Isso, porém, não significa que a autarquia tenha autorização para regulamentar, de forma geral, as taxas praticadas no mercado de crédito.

As instituições financeiras que decidirem oferecer empréstimos consignados vinculados aos benefícios administrados pelo INSS precisam respeitar as regras específicas dessa modalidade. Por outro lado, continuam livres para atuar em outros segmentos do mercado de crédito, já que não são obrigadas a operar no consignado previdenciário.

Proteção ao aposentado

Nunes Marques também ressaltou que o Conselho Monetário Nacional não possui competência absoluta para definir todos os parâmetros de juros relacionados a políticas públicas específicas.

Embora o CMN tenha atribuições gerais relacionadas às políticas monetária e creditícia, isso não impede que uma lei estabeleça regras próprias para determinada modalidade de crédito que dependa da utilização de benefícios previdenciários ou assistenciais.

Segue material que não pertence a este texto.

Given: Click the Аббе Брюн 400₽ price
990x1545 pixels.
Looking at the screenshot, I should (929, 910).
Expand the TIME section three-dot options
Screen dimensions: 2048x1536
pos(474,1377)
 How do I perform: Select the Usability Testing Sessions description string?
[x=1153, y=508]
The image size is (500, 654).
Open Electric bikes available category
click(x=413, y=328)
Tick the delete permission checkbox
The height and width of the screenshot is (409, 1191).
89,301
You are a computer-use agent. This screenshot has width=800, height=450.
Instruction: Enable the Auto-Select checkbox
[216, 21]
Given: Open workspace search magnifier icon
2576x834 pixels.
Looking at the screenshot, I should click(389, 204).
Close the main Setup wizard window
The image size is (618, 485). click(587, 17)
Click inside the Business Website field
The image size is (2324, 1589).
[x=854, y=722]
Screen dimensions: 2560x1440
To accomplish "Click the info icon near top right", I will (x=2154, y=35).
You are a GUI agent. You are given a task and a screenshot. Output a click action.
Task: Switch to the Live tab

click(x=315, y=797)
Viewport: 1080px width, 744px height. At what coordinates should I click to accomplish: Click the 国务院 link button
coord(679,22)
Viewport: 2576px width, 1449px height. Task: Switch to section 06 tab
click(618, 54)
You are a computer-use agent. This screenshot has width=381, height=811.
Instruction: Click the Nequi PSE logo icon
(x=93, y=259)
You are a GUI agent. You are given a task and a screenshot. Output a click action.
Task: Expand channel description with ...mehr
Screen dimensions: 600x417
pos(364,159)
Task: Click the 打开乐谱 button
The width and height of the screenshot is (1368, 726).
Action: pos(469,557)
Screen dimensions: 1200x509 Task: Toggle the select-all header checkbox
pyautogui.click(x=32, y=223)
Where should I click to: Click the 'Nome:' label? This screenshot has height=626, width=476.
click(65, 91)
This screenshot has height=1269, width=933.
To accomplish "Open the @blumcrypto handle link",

Na avaliação do relator, o teto de juros tem como objetivo garantir condições mais favoráveis aos beneficiários do INSS.

“ Sua função não é substituir a política monetária nacional, mas preservar a racionalidade da política pública e proteger seus destinatários”, afirmou o ministro.

O magistrado lembrou que o crédito consignado previdenciário atende, em grande parte, pessoas em situação de vulnerabilidade econômica. Como as parcelas são descontadas diretamente dos benefícios, a modalidade exige mecanismos de proteção para evitar o comprometimento excessivo da renda e o superendividamento.

Para Nunes Marques, a limitação das taxas de juros não representa uma interferência arbitrária na atividade econômica, mas um instrumento de proteção do consumidor vulnerável.
Decisão

Com o julgamento unânime, o STF confirmou a validade da competência do INSS e do CNPS para estabelecer o teto de juros do crédito consignado para aposentados e pensionistas.

A decisão foi tomada no âmbito da Ação Direta de Inconstitucionalidade (ADI) 7.759.